High-risk: AI systems identified as high-risk include AI technology used in:

  • Critical infrastructures (e.g. transport), that could put the life and health of citizens at risk;
  • Educational or vocational training, that may determine the access to education and professional course of someone's life (e.g. scoring of exams);
  • Safety components of products (e.g. AI application in robot-assisted surgery);
  • Employment, workers management and access to self-employment (e.g. CV-sorting software for recruitment procedures);
  • Essential private and public services (e.g. credit scoring denying citizens opportunity to obtain a loan);
  • Law enforcement that may interfere with people's fundamental rights (e.g. evaluation of the reliability of evidence).

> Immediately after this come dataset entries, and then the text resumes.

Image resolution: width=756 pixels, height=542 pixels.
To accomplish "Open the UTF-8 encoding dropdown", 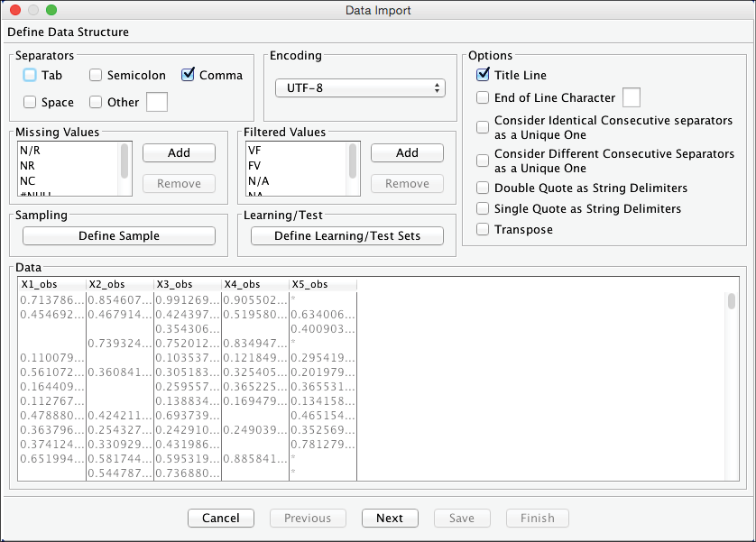I will [x=359, y=88].
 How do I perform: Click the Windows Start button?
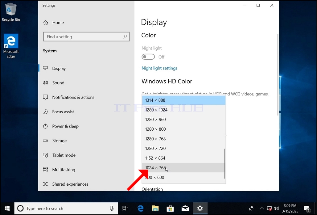7,208
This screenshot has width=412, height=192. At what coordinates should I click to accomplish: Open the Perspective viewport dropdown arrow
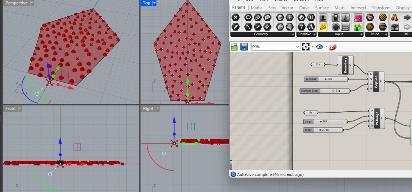[x=32, y=3]
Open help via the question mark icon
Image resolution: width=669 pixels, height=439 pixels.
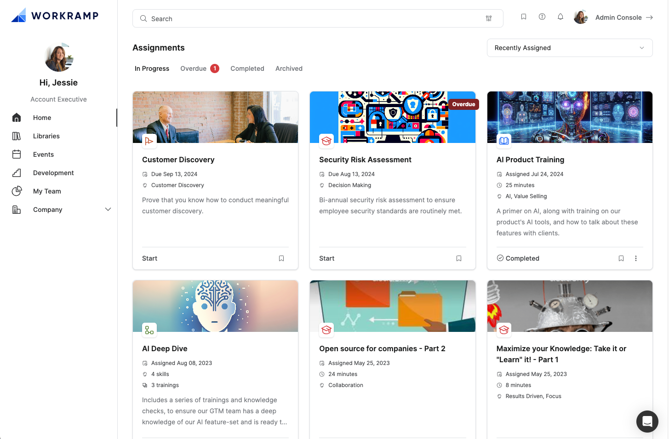click(x=542, y=16)
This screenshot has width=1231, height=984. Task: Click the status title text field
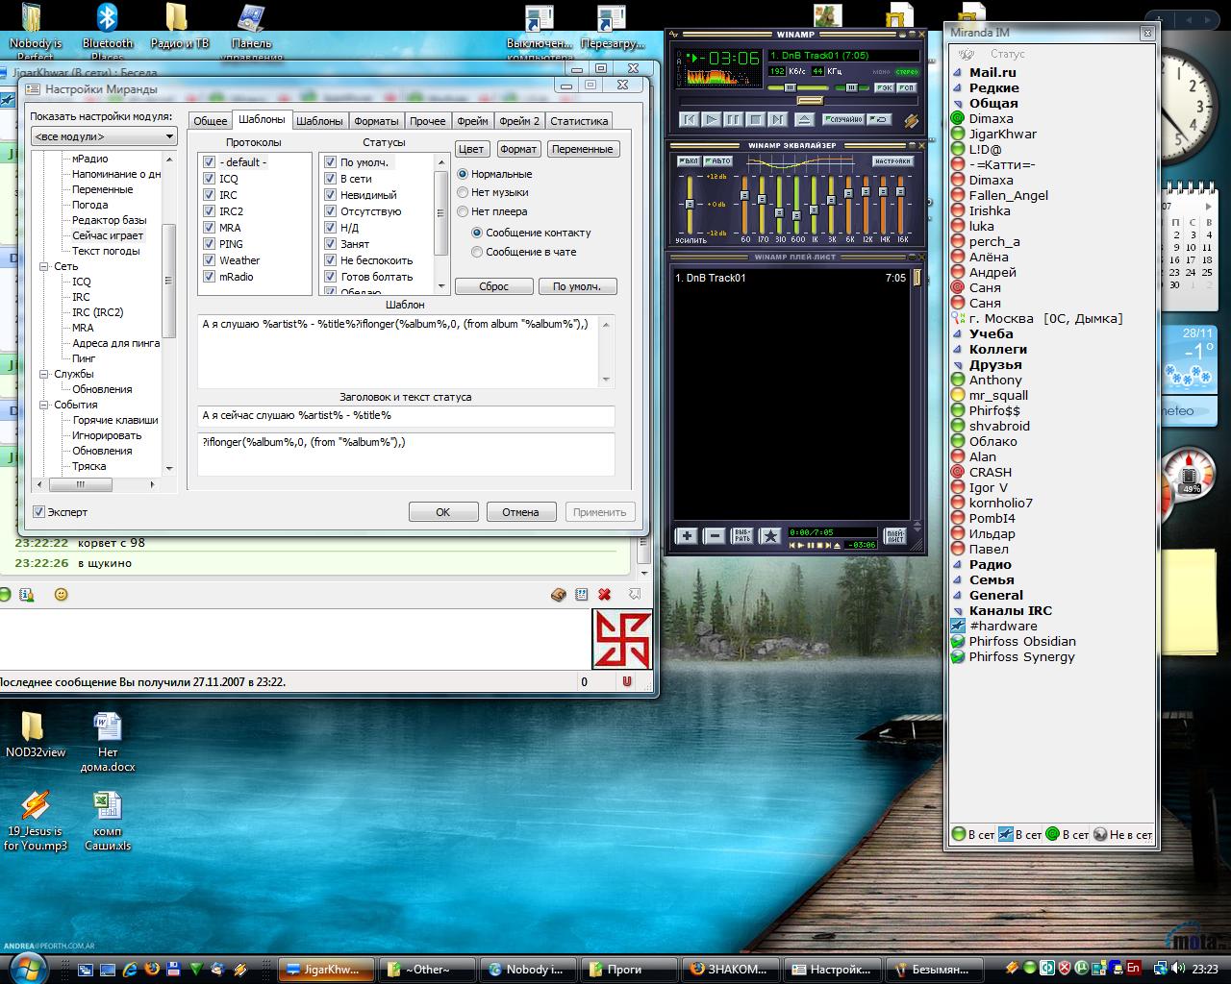(x=405, y=416)
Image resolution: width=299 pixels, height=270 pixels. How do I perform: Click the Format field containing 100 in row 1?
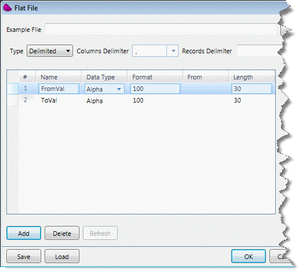pos(155,89)
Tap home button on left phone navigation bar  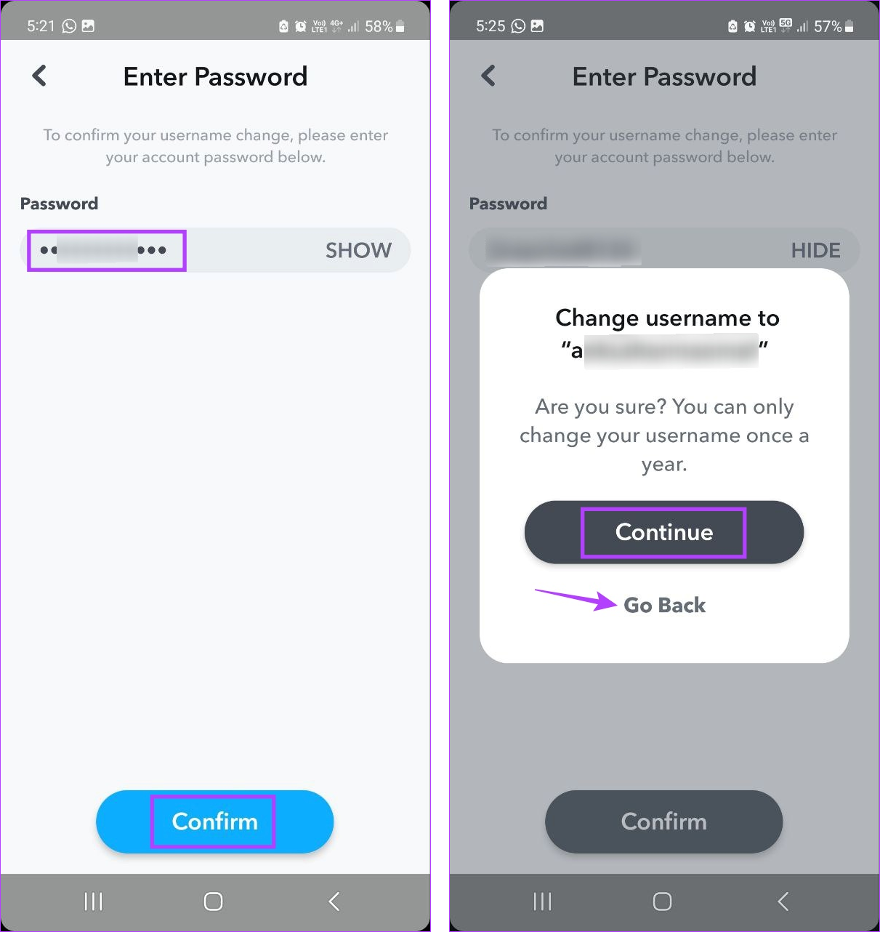(213, 901)
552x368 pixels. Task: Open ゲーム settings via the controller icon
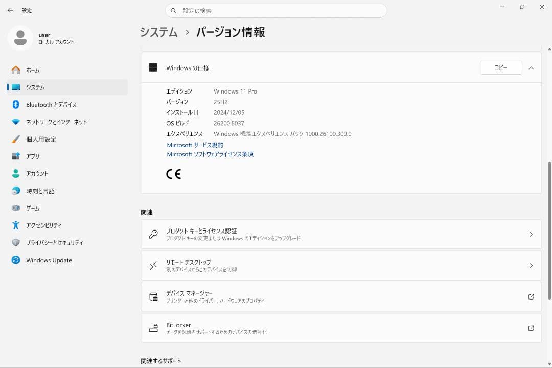click(16, 208)
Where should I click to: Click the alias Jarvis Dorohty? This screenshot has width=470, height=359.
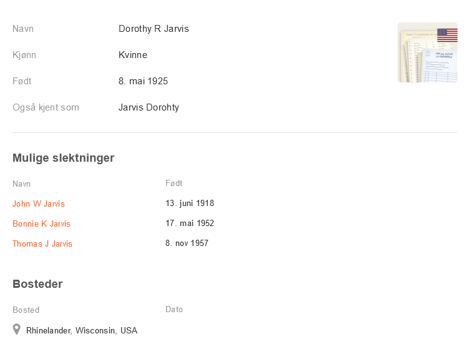click(149, 107)
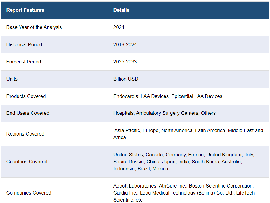Image resolution: width=270 pixels, height=203 pixels.
Task: Select the Companies Covered row label
Action: [29, 193]
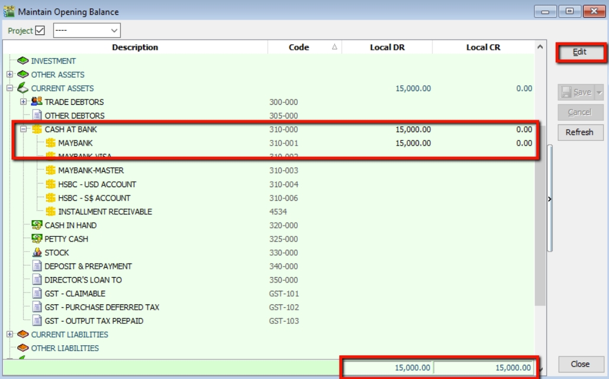The height and width of the screenshot is (379, 609).
Task: Toggle the Project checkbox
Action: click(x=40, y=30)
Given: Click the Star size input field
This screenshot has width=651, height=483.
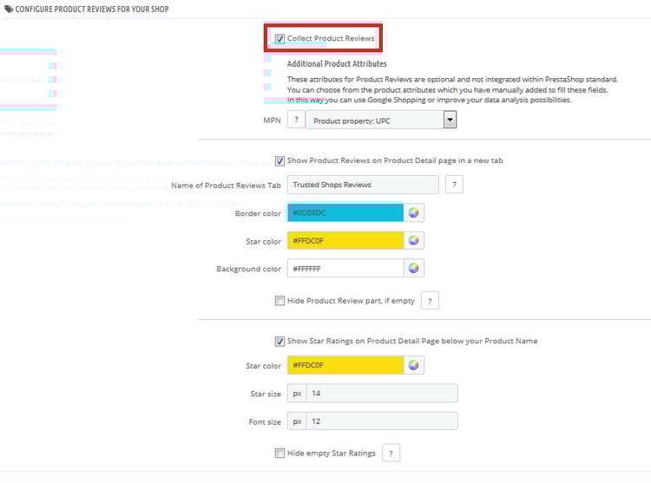Looking at the screenshot, I should click(382, 393).
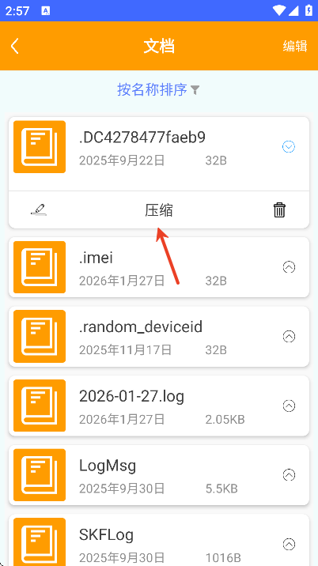Collapse options for .DC4278477faeb9
This screenshot has height=566, width=318.
tap(289, 147)
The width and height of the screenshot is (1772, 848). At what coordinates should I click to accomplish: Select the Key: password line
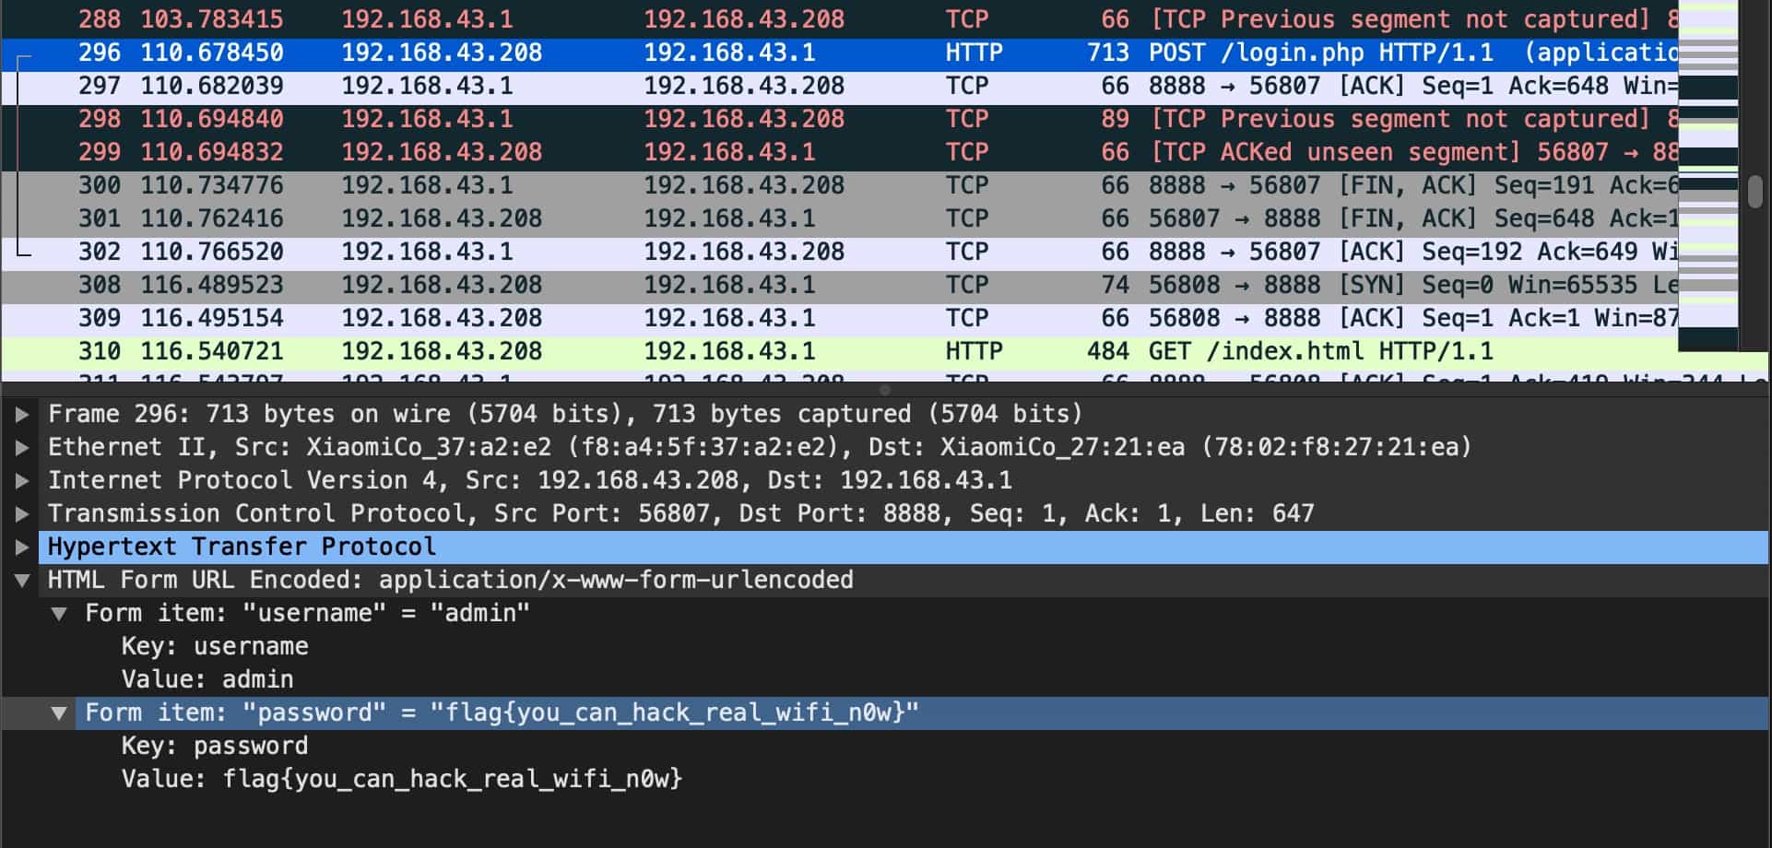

High-risk AI systems will be subject to strict obligations before they can be put on the market:

  • Adequate risk assessment and mitigation systems;
  • High quality of the datasets feeding the system to minimise risks and discriminatory outcomes;
  • Logging of activity to ensure traceability of results;
  • Detailed documentation providing all information necessary on the system and its purpose for authorities to assess its compliance;
  • Clear and adequate information to the user;
  • Appropriate human oversight measures to minimise risk;
  • High level of robustness, security and accuracy.

Limited risk, i.e. AI systems with specific transparency obligations: When using AI systems such as chatbots, users should be aware that they are interacting with a machine so they can take an informed decision to continue or step back.

Minimal risk: The legal proposal allows the free use of applications such as AI-enabled video games or spam filters. The vast majority of AI systems fall into this category. The draft Regulation does not intervene here, as these AI systems represent only minimal or no risk for citizens' rights or safety.

The regulations also propose potentially significant fines for non-compliance.

BreachPotential penalties
Prohibition on specific AI systems or data governance requirements for high-risk systems
Up to €30m or, for companies, up to 6% of worldwide annual turnover for the preceding FY, whichever is higher
Other regulations
Up to €20m or, for companies, up to 4% of worldwide annual turnover for the preceding FY, whichever is higher
Supply of incorrect, incomplete or misleading information to notified bodies or national competent authorities in reply to a request
Up to €10m or, for companies, up to 2% of worldwide annual turnover for the preceding FY, whichever is higher


What relevance does this have in the UK after Brexit?

As a result of Brexit, the regulations would not apply directly in the UK.  However, they will have an impact.  Two reasons include:

  • the regulations apply to providers of AI systems who are based outside the EU but place AI systems on the market or put into service in the Union.  This is to avoid those inside the EU contracting out high-risk AI systems to providers outside the Union with the continuing risk of harm to EU citizens.
  • there has been debate in the UK about legislation and regulation of AI, whether for specific sectors or across sectors.  The EU's objectives are similar to those being discussed in the UK (for example, as we wrote about the UK's AI Council's calls for a National AI strategy).  UK governments and regulators will look to the EU regulations when deciding whether legislation or regulation is required and what it may look like. 

Comment

Much of what the regulations propose may already be happening in practice in some form.  For example, requirements for high-risk AI specify include detail about the required risk management systems, data governance, technical documentation, and record keeping.  However, some of the regulations may require AI developers and users to rethink what they are doing.  For example, "high-risk AI systems shall be designed and developed in such a way to ensure that their operation is sufficiently transparent to enable users to interpret the system’s output and use it appropriately."

In any event, should the regulations ultimately proceed and have effect, users and providers or AI systems will want to ensure compliance given the significant penalties for non-compliance.  Given the detail of the proposed regulations, and often complexity of AI systems, thought on compliance is likely to be required sooner rather than later.